ESPN’s Digital Center 2 Gives SportsCenter the High-Tech Home It Deserves

SportsCenter is one of the most successful programs in television history, but, on ESPN’s Bristol, CT, campus, it’s no longer a show; it’s a franchise.

Gone are the days of the 6 p.m., 11 p.m., and 1 a.m. SportsCenters and the distinct identities that came with them. Today, SportsCenter is broadcast live 18 hours a day, and it was time for the network’s “franchise” to get a new home to meet its growing needs.

Say hello to Digital Center 2, a 194,000-sq.-ft. techie’s dream come true, a facility that offers ESPN a massive new palette from which to paint content for SportsCenter and NFL programming.

The crown jewel of DC-2 is the nearly 10,000-sq. foot SportsCenter studio, which is twice the size of the show's current home.

The crown jewel of DC-2 is the nearly 10,000-sq. foot SportsCenter studio, which is twice the size of the show’s current home.

“This is the core of the culture of the company,” said ESPN President John Skipper during the facility’s official media unveiling on Thursday. “You’re going to find Digital Center 2 to be spectacular. There’s nothing better than this. It’s overwhelming. I think it’s a big statement to where we are as a company and where we think we are in the sports world.”

The nearly 10,000-sq.-ft. SportsCenter studio is twice the size of the current studio and contains 100 more monitors than the original Digital Center studio, which debuted in June 2004. The full facility is designed to support 24/7 programming and allows distinct differentiation of each show, a feature that could help bring some unique personalities back to each edition of SportsCenter.

“We were on-air 18 hours a day live but still continuing to work out of a studio that was built for a program that was on three times a day,” said Craig Bengtson, VP, director of news, ESPN. “We have a facility now that can support a 24/7 show [and] allows us to differentiate the different dayparts of SportsCenter. And we have a studio in Los Angeles to match it. We can now have one show on live and another show rehearsing or preproducing material at the same time. It’s logistically a challenge. For example, over the next month, we have 54 individual show rehearsals scheduled.”

SportsCenter’s New Look

The East Wall contains six separate panel monitors, one big monitor, or any combination in between.

The East Wall contains six separate panel monitors, one big monitor, or any combination in between.

A full graphics overhaul, designed in coordination with Vizrt, fills the 10,000-sq.-ft. SportsCenter set’s 114 video and graphic display monitors. The multifaceted studio environment features a video floor, two touchscreens, a wall with 56 LED multidimensional monitors, and the ability to do live and preproduced segments simultaneously.

With all these big, sharp screens, ESPN’s designers have decided to focus on more-colorful imagery and forgo overwhelming amounts of data on screen.

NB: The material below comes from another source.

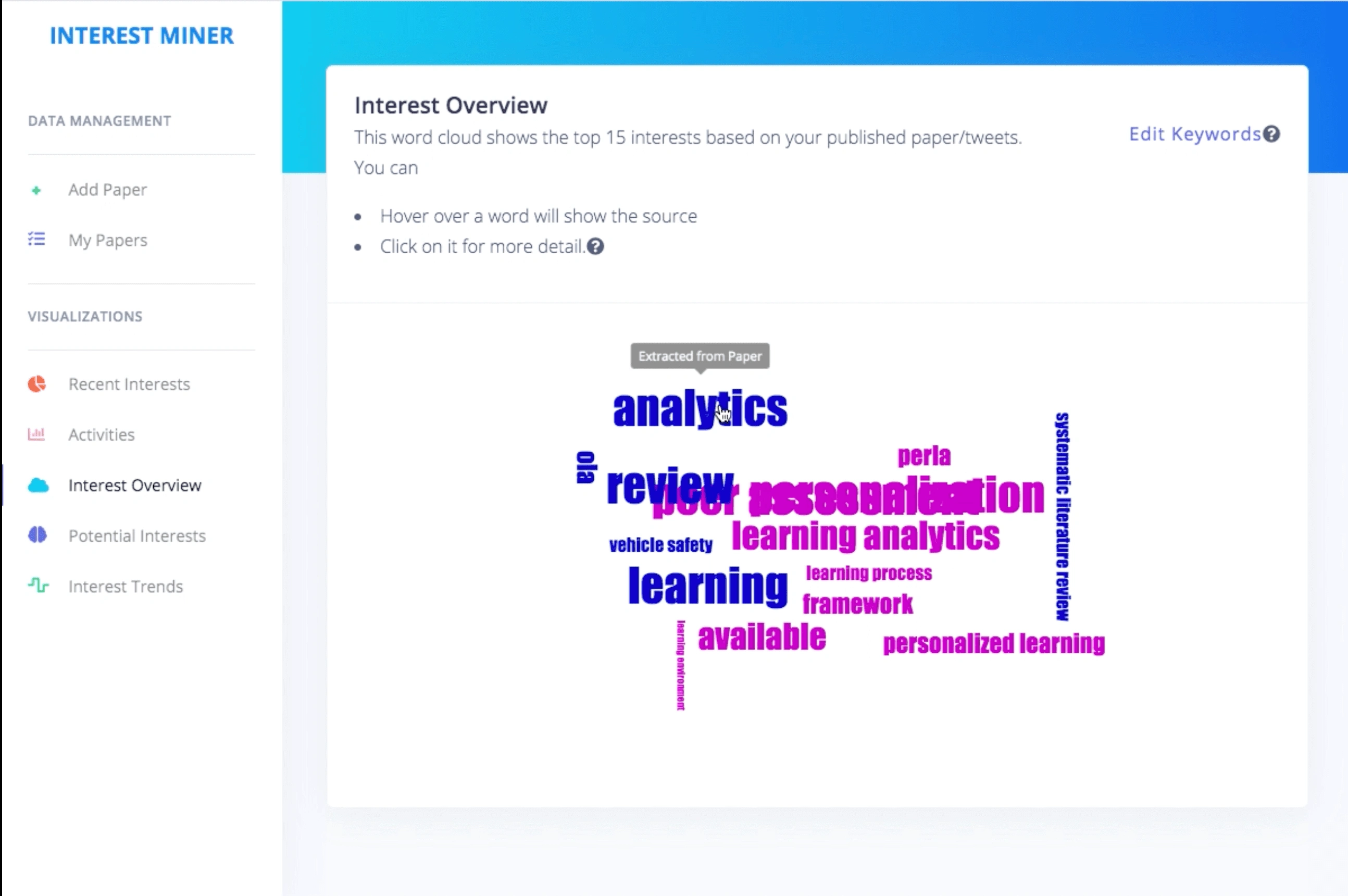Click the help icon next to Click on it
The image size is (1348, 896).
[596, 247]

“Graphics are simpler, bolder, bigger, and there is less information on them,” said Bengtson. “We know a lot, and sometimes I think we tend to give it all to the audience and they are not sure what they need to be consuming. Our graphics will have fewer numbers, but we can focus on the things we want to focus on.”

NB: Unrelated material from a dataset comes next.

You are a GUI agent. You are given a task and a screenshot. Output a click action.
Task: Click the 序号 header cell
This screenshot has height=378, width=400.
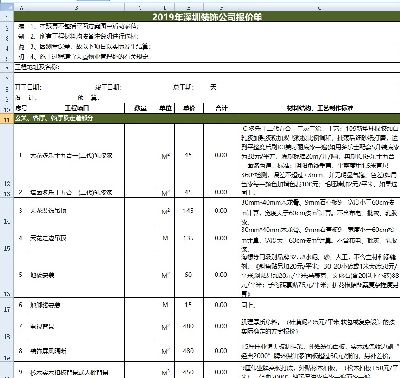pos(21,108)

Along with the new set and graphics come updated animations and a fresh take on SportsCenter’s music.

“Essentially, everyone who works on SportsCenter, their job is changing significantly,” said Bengtson. “They will now have an opportunity to create content that they’ve never been able to create before, but the challenge of launching this new facility is enormous.”

The East Wall features a unique, multidimensional display wall comprised of 56 monitors powered by ESPN-built software.

The East Wall features a unique, multidimensional display wall comprising 56 monitors powered by ESPN-built software.

An enormous glass wall also separates the main SportsCenter set from a second studio space, which offers the opportunity to preproduce content in new ways. The second space also includes a glass cube with workstations for graphics designers and editorial producers.

“We are able to process more video faster and information quicker,” said Rob King, SVP, SportsCenter and news. “So the newsroom can be more dynamic, and our ability to cut highlights will be faster and more immediate on all platforms.

“We have the opportunity to create a more virtuous cycle of consumption,” he continued. “We create all this great content, but we are on 18 hours a day so sometimes it gets lost. The new studio enables us to be mindful of the power of alerts and how we create trailers to seed that content out days in advance of its actually appearing on SportsCenter.”